We are well aware that we can recognize some events as being meant by
other people, and some pressures and "necessities" as having been imposed
upon us by other people.
But we do not experience everything as being in some way meant
or necessitated to happen. On the contrary, in the life-world everything
just happens to happen, or turn out, or befall in the way it does. When we
speak of "befalling" here, the fall in question was no doubt originally
the fall of a die. And similarly, when we speak about the way things "pan
out", the panning in question was originally the panning of a hopeful
prospector in the goldfields of Northern California.
In such circumstances people may desperately want to believe in luck or
fate, and may look very hard for some way of improving their chances. But
the way we use the metaphors, and such other expressions as "the run of
the balls", "the luck of the draw" and "the lap of the gods", shows that
in the end we know that everything is the product of time and chance.
Everything just happens. Too much looking for "meaning" or meant-ness is a
waste of time.
That everything in the life-world is contingent becomes obvious when we
pause to consider how it must originally have come into being. Emerging
from their animal background into the first glimmerings of consciousness
some tens of thousands of years ago, early humans started with little but
their own intense sociability and their need to develop a common language
- which in effect means a common world to co-inhabit.
The world of sense-experience available to them was very various,
chaotic and fast-changing. How could a common world be built out of it?
Briefly, they had to use language to make bits of their
sense-experience differentiated, clarified and common. They had to
find out by trial and error which bits of sense-experience could be
referred out into objectivity, fixed and stabilized as parts of a common
world. It was not an easy thing to do. Even to this day we are often not
quite sure what's out there and what's only in our sense organs. The main
point is that we have to learn to do the referring-out in a standard,
rule-governed way. In the end we succeeded and it was all done, just by
the talk of us human beings.
So the life-world evolved. We all live in it, and for the most part it
works very well.
But it follows from this account of how the life-world came into being
that everything in it is contingent, and the order we seem to see in it is
merely an order that we ourselves have imputed to it. Or (to put the point
a shade more cautiously) collectively we have found it convenient to
impute to our world the degree and the patterns of order that we seem to
see in it.
Notice that in imagining how they and their world looked to the first
humans we have made the mistake of projecting back our own highly
elaborated language and world-picture into their situation. I did
that in order to explain my theory of how they were first able to develop
the earliest beginnings of a common language, a common world and some
measure of lit-up subjective consciousness.

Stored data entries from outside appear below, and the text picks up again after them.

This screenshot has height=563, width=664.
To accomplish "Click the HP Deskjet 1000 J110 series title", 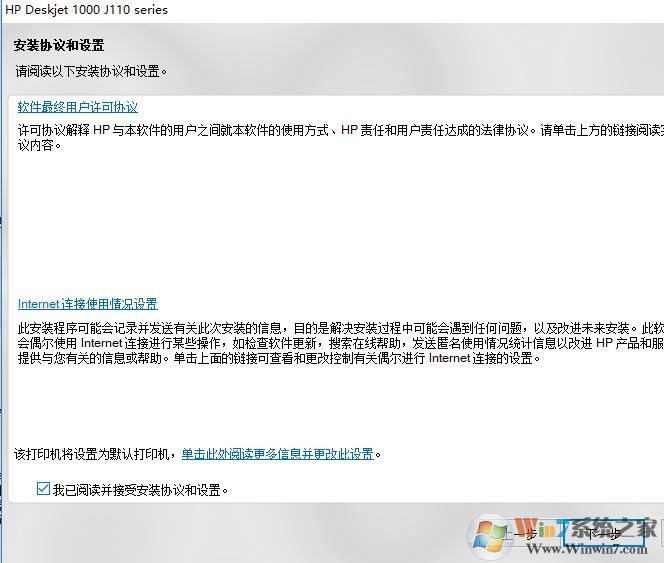I will point(86,10).
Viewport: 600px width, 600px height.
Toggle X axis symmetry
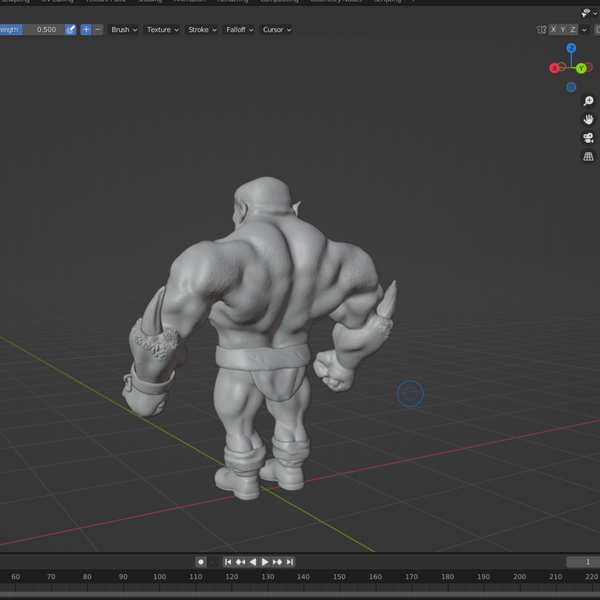(x=553, y=30)
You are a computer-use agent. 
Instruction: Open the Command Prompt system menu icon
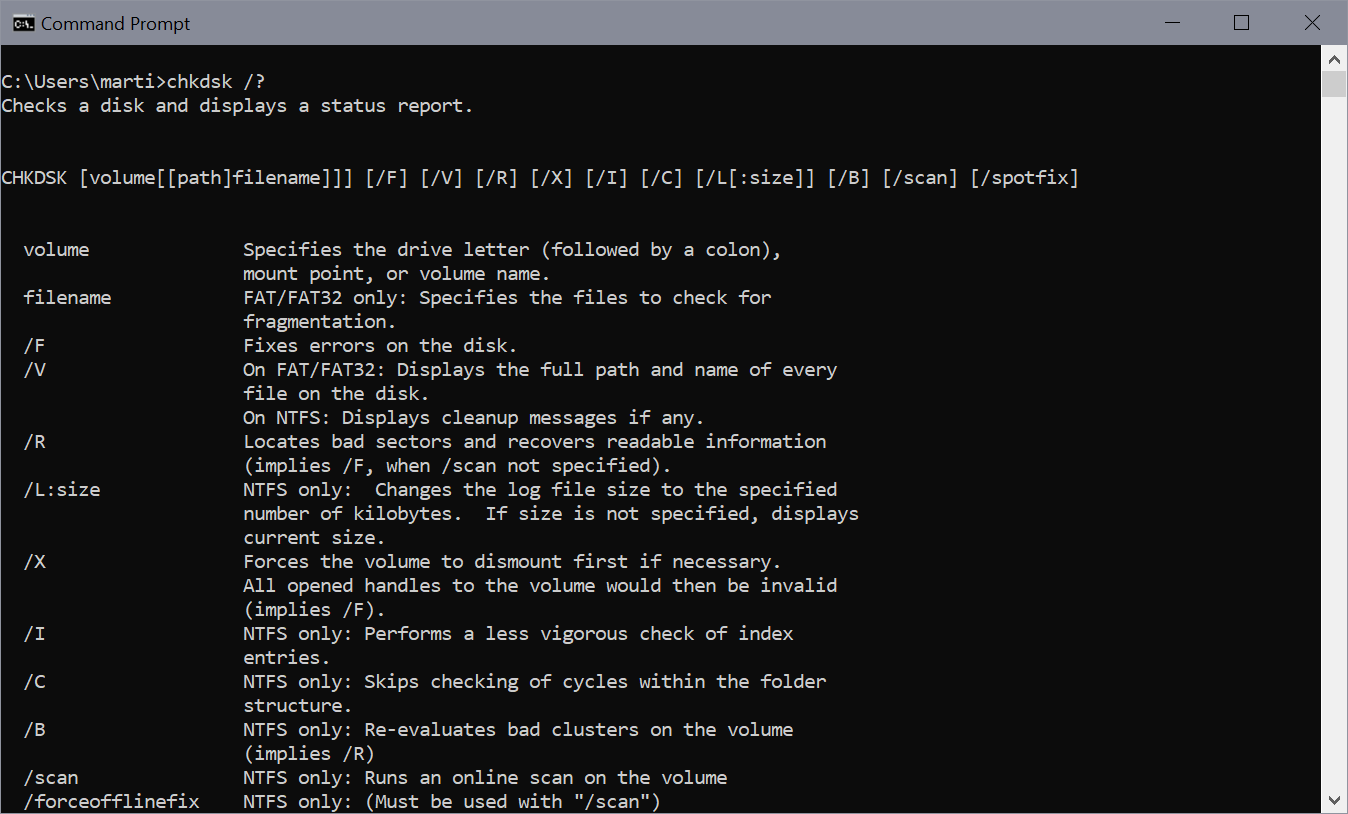(21, 23)

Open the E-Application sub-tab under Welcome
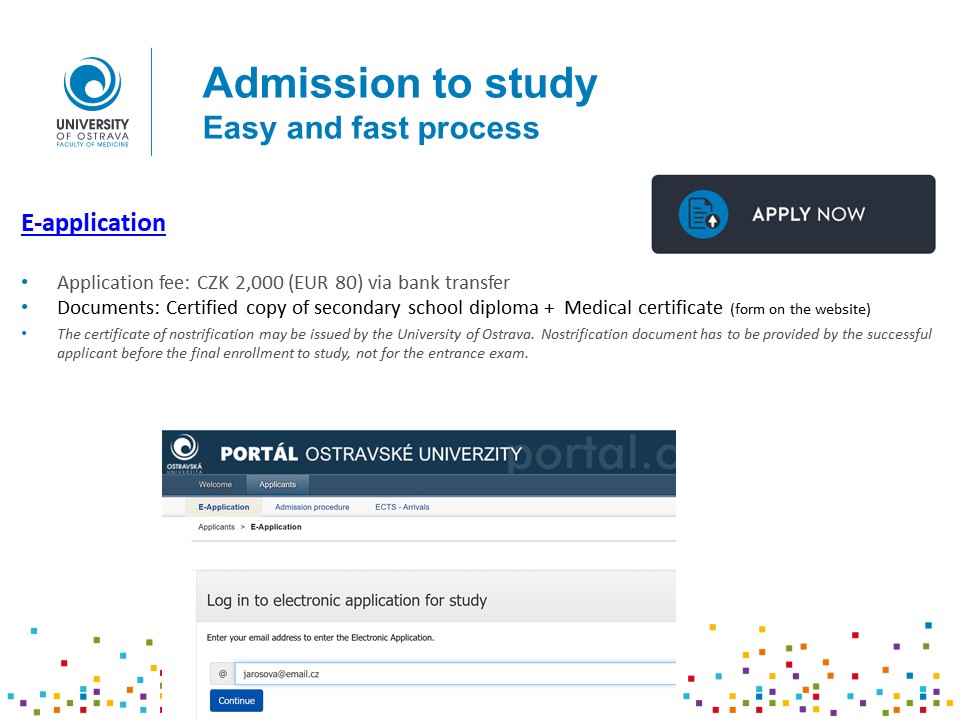tap(224, 507)
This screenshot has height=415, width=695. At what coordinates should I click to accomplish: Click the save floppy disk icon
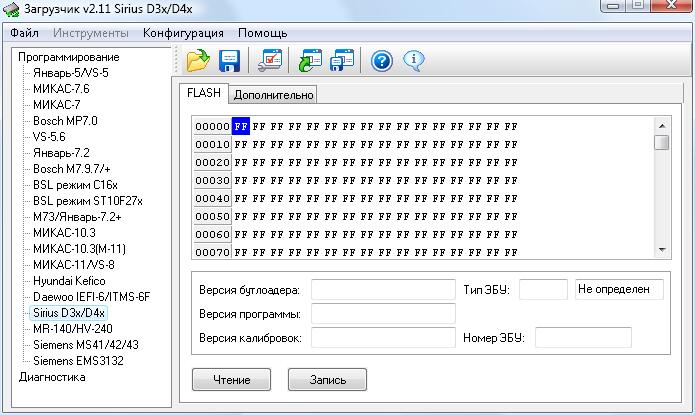tap(229, 60)
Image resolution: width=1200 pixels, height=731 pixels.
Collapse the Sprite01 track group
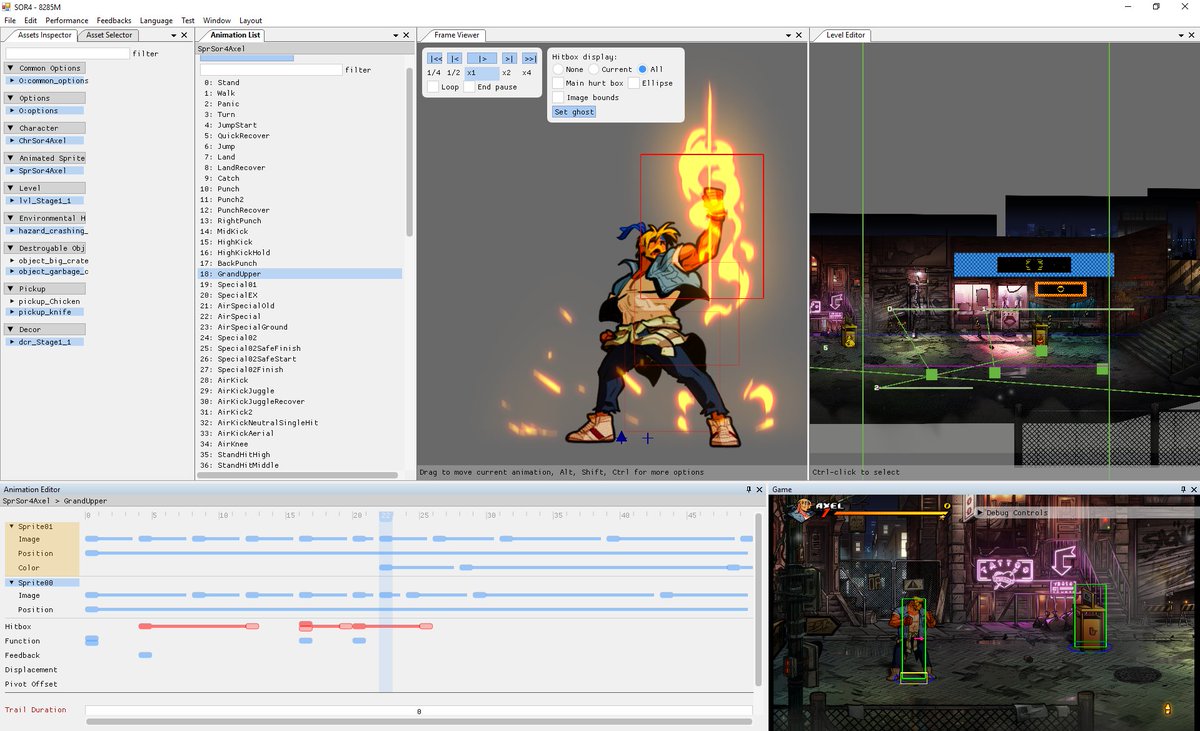pos(12,525)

But it wasn't quite like that for them, in those days. We
weren't hovering around, observing them and understanding them and so
helping them to understand themselves. They had only their own immanent
point of view, such as it was. They knew nothing of the past, nor of any
independent world apart from themselves. All they could be aware of was
the first appearance of a small, lit-up pool of consciousness in the
obscure writhing painful darkness of animal experience.
That for them was the moment of creation. A little light appears in the
general darkness. And what does this pool of illumination consist of? It
is the very beginnings of a common language and a common world, when in
the cry of a fellow-member of ones own species one recognizes a
shared meaning, general significance, something in common.
So consciousness depends on language, which in turns depends upon the
recognition of something public, something in common, which in turn again
depends upon the establishment of shared meanings.
To demonstrate the point, lie back and let your mind wander.
Consciousness-idling consists of running words - and words are public
objects. Now try just inventing some new word of your own, and turn it
loose. See if it will run along with the other, ordinary words in your
vocabulary. It will not. The thing cannot be done. Idling consciousness
consists, and consists only, of a motion of public objects,
ordinary words, somewhere within your system.
Consciousness is not something private and "spiritual" that goes on in
the brain. Consciousness is simply a secondary effect in us of the motion
of the public language. That is why the dawn of consciousness coincided
with the first establishment and recognition of common meanings, and it is
also why, philosophically speaking, language precedes "reality".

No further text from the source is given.